**Arbeitsaufträge:**
1/ Gib aus dem Textauszug zur Sterbehilfe den Abschnitt wortgetreu wieder, der bei „Nur bei einem“ beginnt und bei „Verfassungsgericht verlangte es.“ endet.
2/ Fasse den Absatz des Textauszugs zur Sterbehilfe, der mit „Doch sicher ist das nicht“ beginnt, als kurze Stichpunktliste zusammen und behalte dabei seine wichtigsten Fakten bei.
3/ Aus welchen Parteien stammen laut dem Textauszug zur Sterbehilfe die Bundestagsabgeordneten der beiden Gruppen, die sich zusammengetan haben?

**Textauszug:**

= = =

Diese Liste ließe sich fortsetzen. Es ist offensichtlich; auch das menschliche Leben von deutschen hellhäutigen Christen, ist uns in vielen Fällen vollkommen egal.

Nur bei einem selbstbestimmten Tod, dem Selbstmord, verfällt die politische und mediale Welt sofort in einen hysterischen Hühnerhaufenmodus und ordnet alles dem ganz oben prangenden Phantomziel „Suizidprävention“ unter.

Auch das ist pure Verlogenheit, denn die meisten Suizide finden im Zusammenhang mit Depressionen und anderen psychischen Erkrankungen statt, die durchaus heilbar sind, für die aber weder Therapieplätze geschaffen werden, noch in der Medizinerausbildung gesorgt wird.

Möglicherweise entscheidet der Bundestag am Freitag über eine Neuregelung der „Sterbehilfe“; das Verfassungsgericht verlangte es.

[…..] Die jahrelange Debatte um ein neues Sterbehilfe-Gesetz ist ein Stück weiter. […..] Bislang lagen drei Vorschläge vor. Jetzt haben sich zwei Gruppen von Bundestagsabgeordneten aus SPD, Grüne, FDP und Linke zusammengetan. "Monatelang", so Renate Künast (Grüne), habe es gedauert, "beide Gesetze zusammenzuweben". Damit steigen die Chancen, dass der Bundestag drei Jahre nach dem Urteil des Bundesverfassungsgerichts die Sterbehilfe neu regelt.

Doch sicher ist das nicht. Noch ist unklar, wie viele Unterstützer über die Parteigrenzen hinweg der neue Entwurf bekommen kann. Und ob sich Teile der Union anschließt. […..] Setzt sich der Entwurf der Parlamentariergruppe durch, dann wäre es in Deutschland künftig möglich, tödlich wirkende Medikamente zu bekommen. Zumindest für alle, die älter als 18 Jahre alt sind. Dabei wird prinzipiell nicht unterschieden, ob jemand sterbensrank oder lebenssatt ist. […..] Ein weiterer Gesetzentwurf rund um Lars Castelucci (SPD) will wie vor dem Karlsruher Urteil strafrechtlich regeln und grundsätzlich die organisierte Sterbehilfe verbieten. Wenn allerdings bestimmte Beratungspflichten und Wartezeiten eingehalten werden, soll Hilfe zum Suizid möglich sein. Bislang hatten sich mehr als 100 Abgeordnete hinter den Gesetzentwurf gestellt. […..]

(ZDF, 13.06.2023)

Aber selbst die SZ-Redakteurin Christina Berndt, der ich normalerweise sehr gewogen bin, warnt vor den Risiken des Künast-Antrags. Der sei zu weitgehend.

= = =

**Gespeicherte Einträge:**
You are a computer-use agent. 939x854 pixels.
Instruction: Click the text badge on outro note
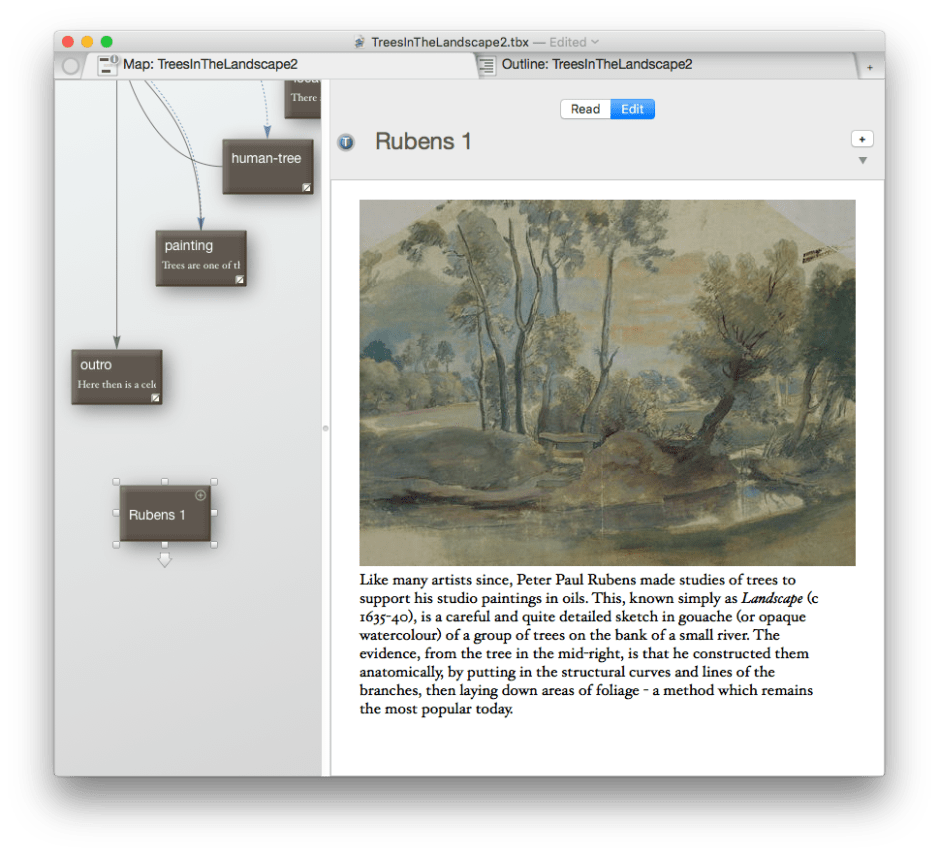[155, 398]
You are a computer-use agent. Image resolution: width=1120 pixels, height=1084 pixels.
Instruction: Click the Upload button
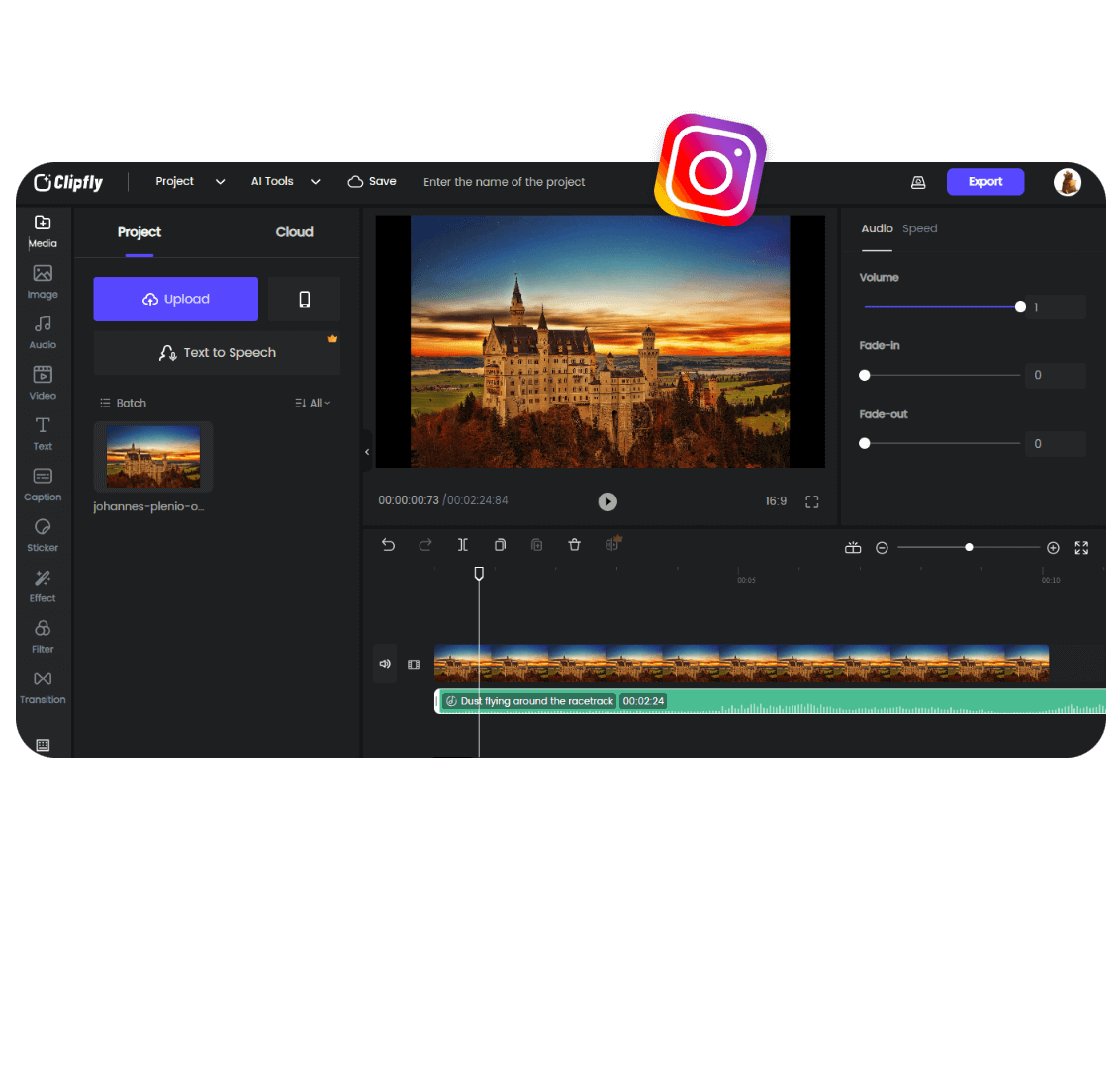coord(175,299)
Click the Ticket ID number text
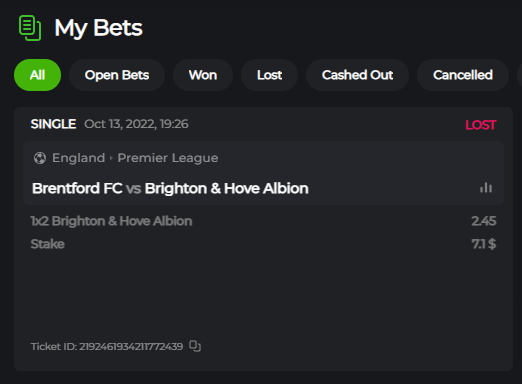This screenshot has width=522, height=384. pos(107,346)

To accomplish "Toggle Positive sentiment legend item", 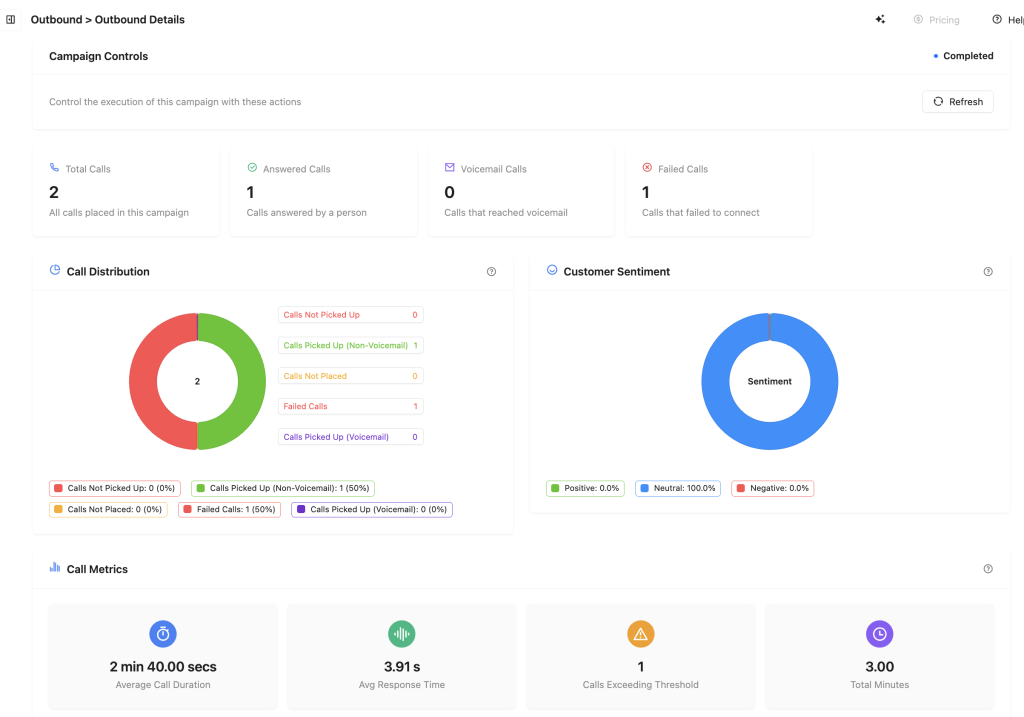I will 586,489.
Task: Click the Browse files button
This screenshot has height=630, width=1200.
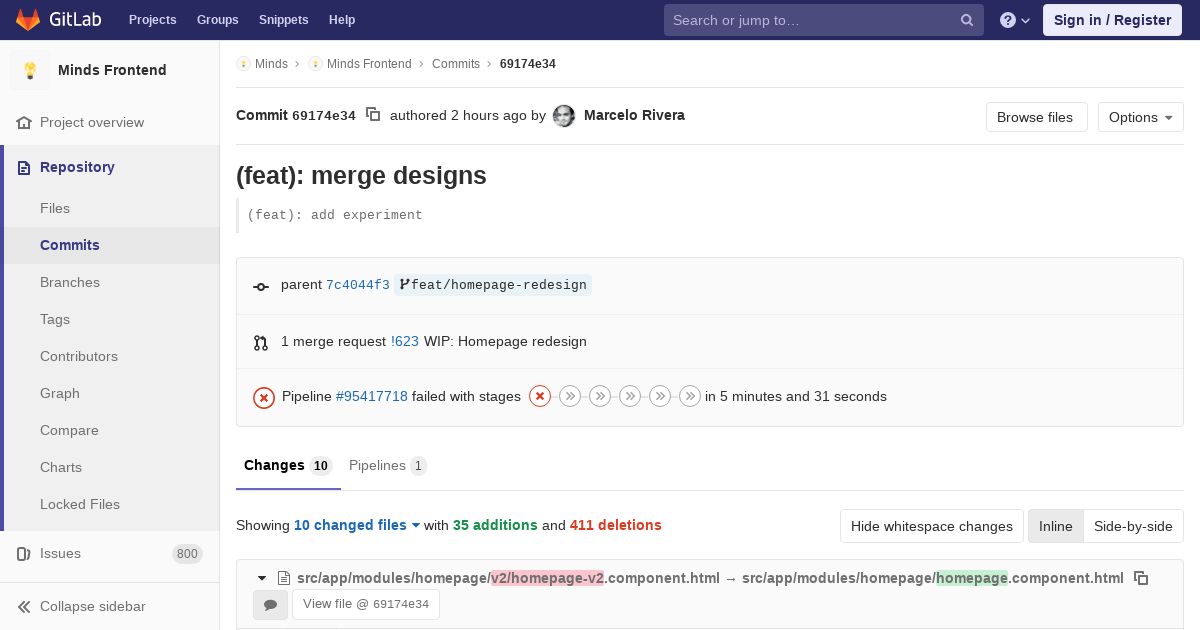Action: click(1035, 117)
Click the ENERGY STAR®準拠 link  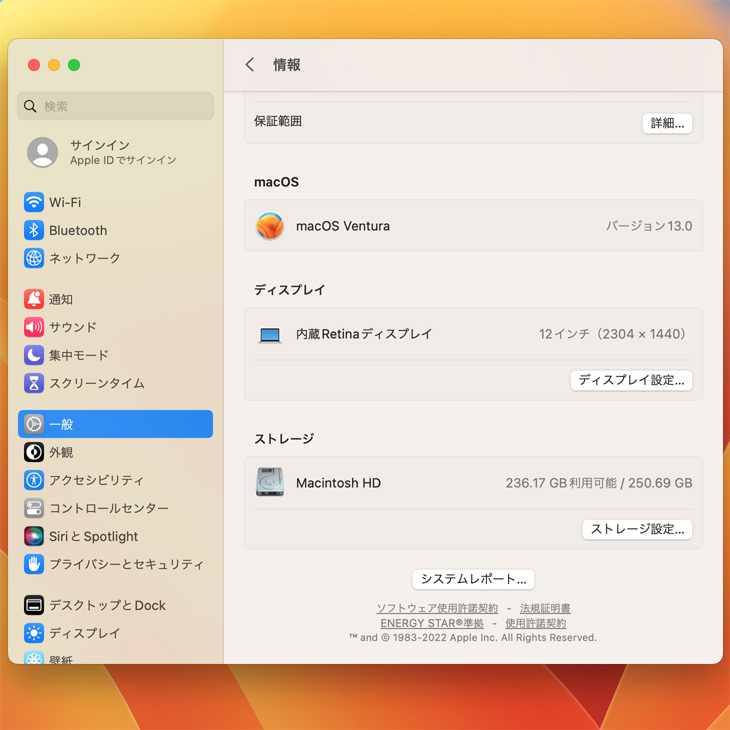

= = =

**Geordnete Lösungen:**
1/
Nur bei einem selbstbestimmten Tod, dem Selbstmord, verfällt die politische und mediale Welt sofort in einen hysterischen Hühnerhaufenmodus und ordnet alles dem ganz oben prangenden Phantomziel „Suizidprävention“ unter.

Auch das ist pure Verlogenheit, denn die meisten Suizide finden im Zusammenhang mit Depressionen und anderen psychischen Erkrankungen statt, die durchaus heilbar sind, für die aber weder Therapieplätze geschaffen werden, noch in der Medizinerausbildung gesorgt wird.

Möglicherweise entscheidet der Bundestag am Freitag über eine Neuregelung der „Sterbehilfe“; das Verfassungsgericht verlangte es.

2/
- Ob der Bundestag die Sterbehilfe neu regelt, ist nicht sicher. Offen ist, wie viele Unterstützer der neue Entwurf über Parteigrenzen hinweg gewinnt und ob sich Teile der Union anschließen.
- Setzt sich der Entwurf der Parlamentariergruppe durch, könnten in Deutschland alle über 18 Jahre tödlich wirkende Medikamente bekommen. Dabei wird grundsätzlich nicht unterschieden, ob jemand dem Tod nahe oder lebenssatt ist.
- Ein weiterer Gesetzentwurf um Lars Castelucci (SPD) will die Sterbehilfe wie vor dem Karlsruher Urteil strafrechtlich regeln und organisierte Sterbehilfe grundsätzlich verbieten.
- Nach diesem Entwurf soll Hilfe zum Suizid möglich sein, wenn bestimmte Beratungspflichten und Wartezeiten eingehalten werden.
- Mehr als 100 Abgeordnete hatten sich bislang hinter diesen Entwurf gestellt.

3/ Sie stammen aus SPD, Grünen, FDP und Linke.